== RECORDS SUPPLIED ==

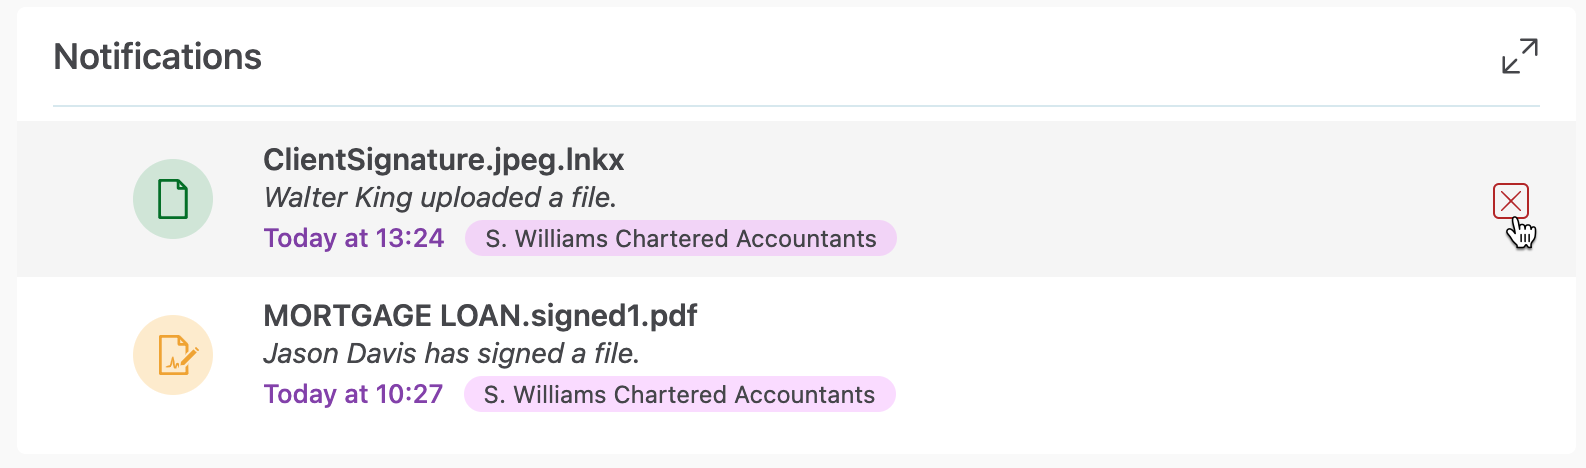Open the ClientSignature.jpeg.lnkx file title

pyautogui.click(x=443, y=160)
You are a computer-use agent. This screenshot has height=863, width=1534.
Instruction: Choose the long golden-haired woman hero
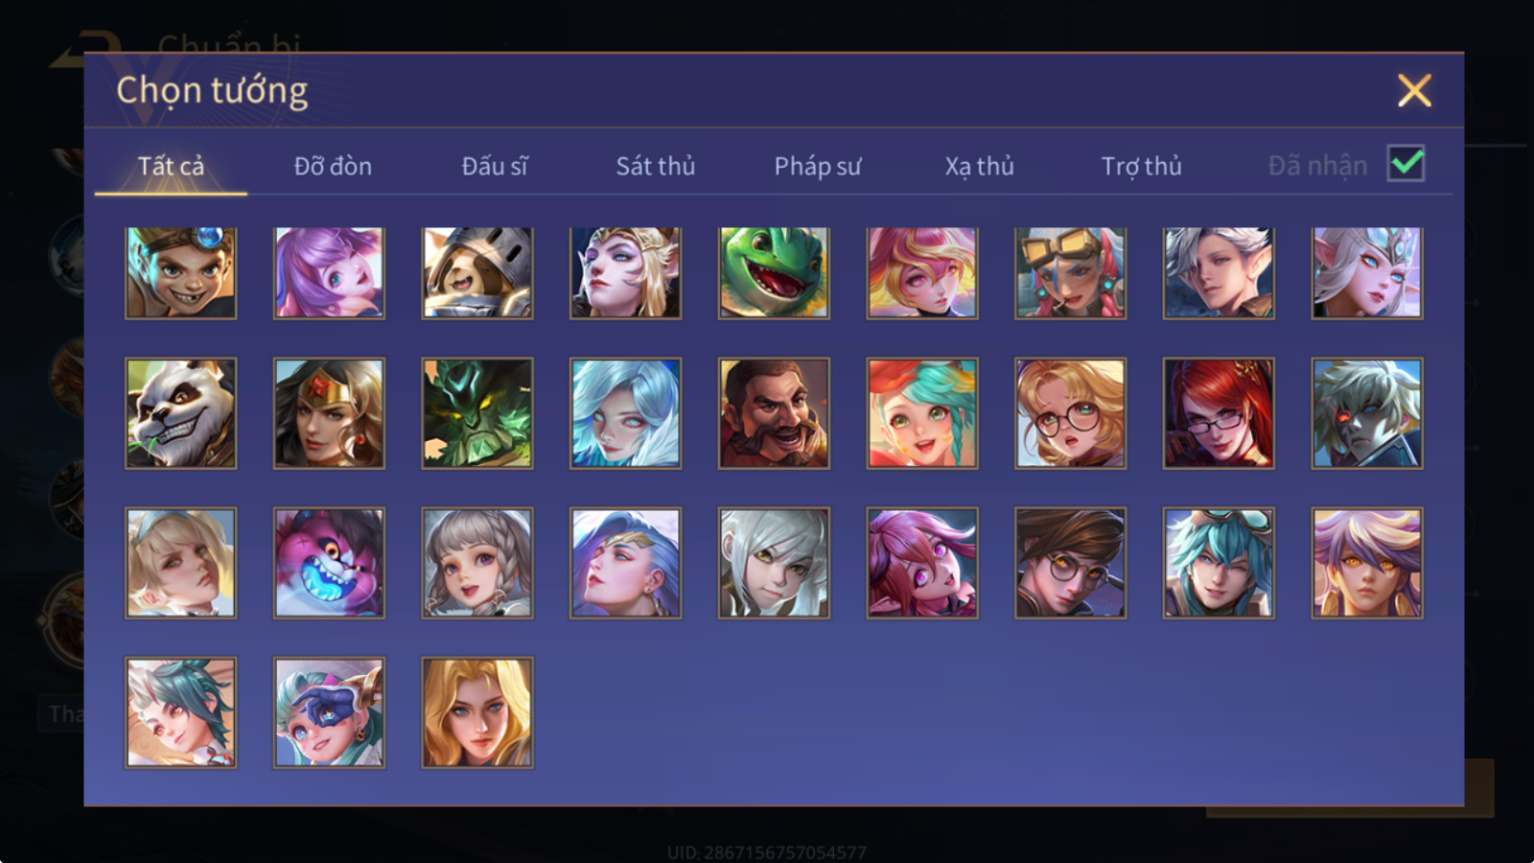(x=477, y=713)
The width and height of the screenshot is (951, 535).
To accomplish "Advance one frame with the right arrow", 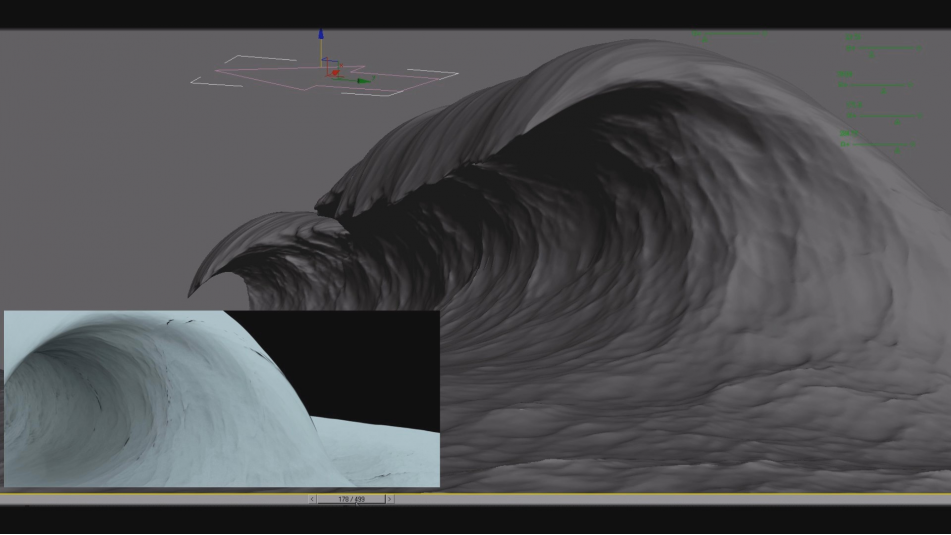I will [389, 498].
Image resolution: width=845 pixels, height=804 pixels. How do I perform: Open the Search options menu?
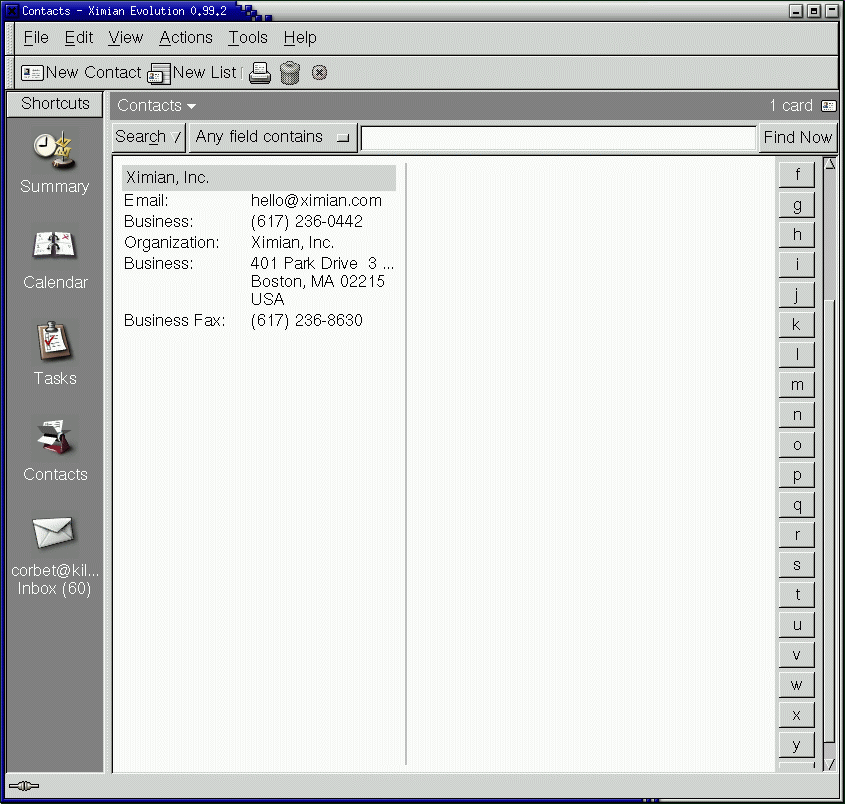pos(149,137)
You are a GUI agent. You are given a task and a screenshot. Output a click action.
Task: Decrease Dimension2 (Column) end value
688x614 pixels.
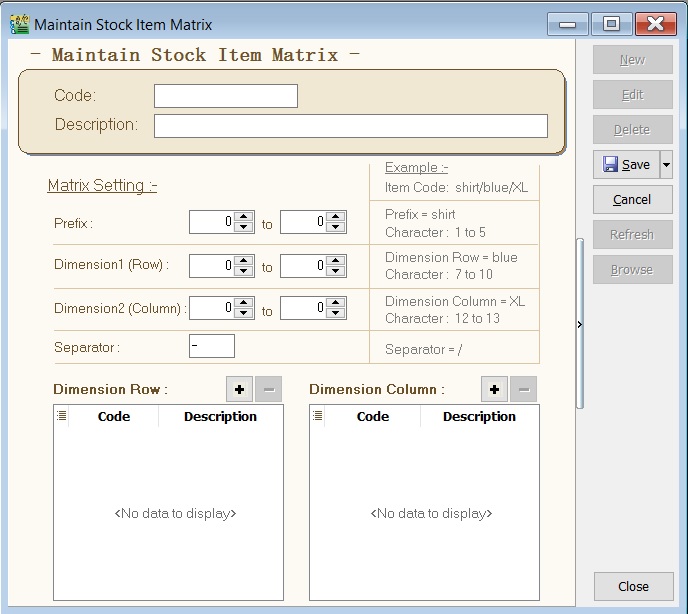tap(335, 313)
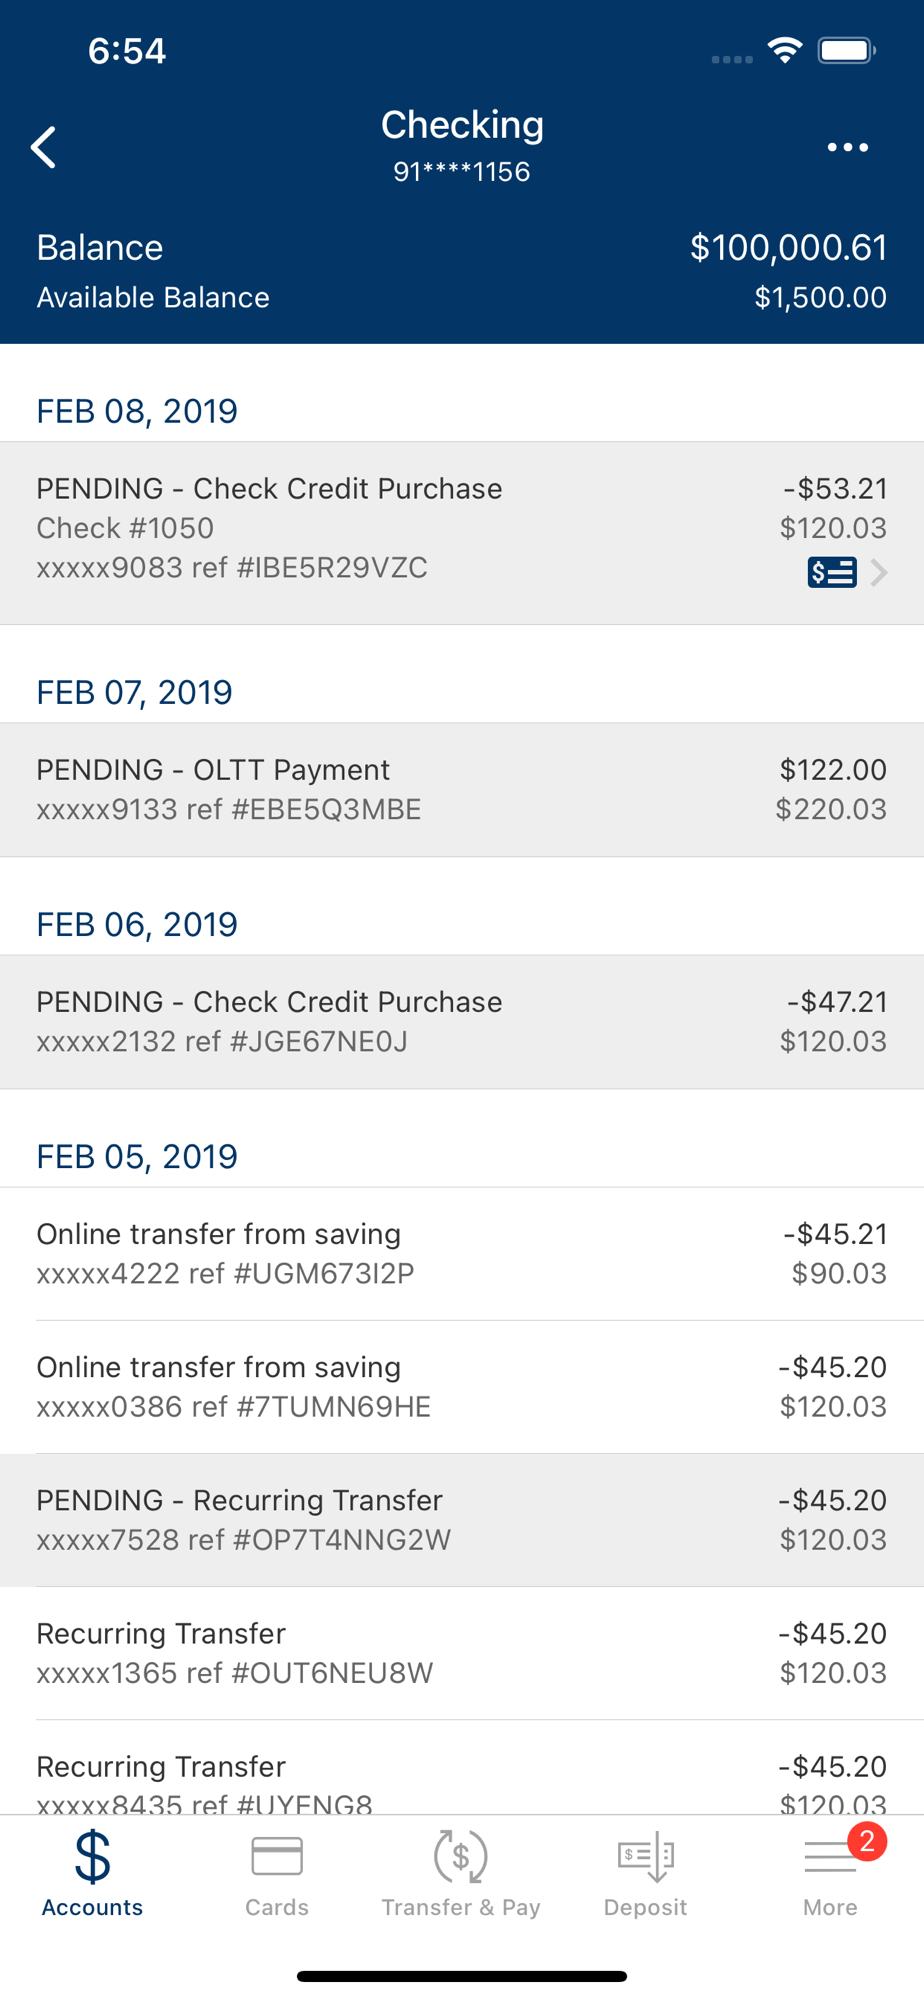This screenshot has width=924, height=2000.
Task: Tap the Checking account title
Action: pos(462,126)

===

Your answer should be the exact lines above from the one containing "You are a computer-use" through the one containing "The width and", with both end lines kept and the pictures removed, please.

▶ _ANSWER BELOW_:
You are a computer-use agent. This screenshot has height=863, width=1534.
Instruction: Choose the long golden-haired woman hero
(x=477, y=713)
The width and height of the screenshot is (951, 535).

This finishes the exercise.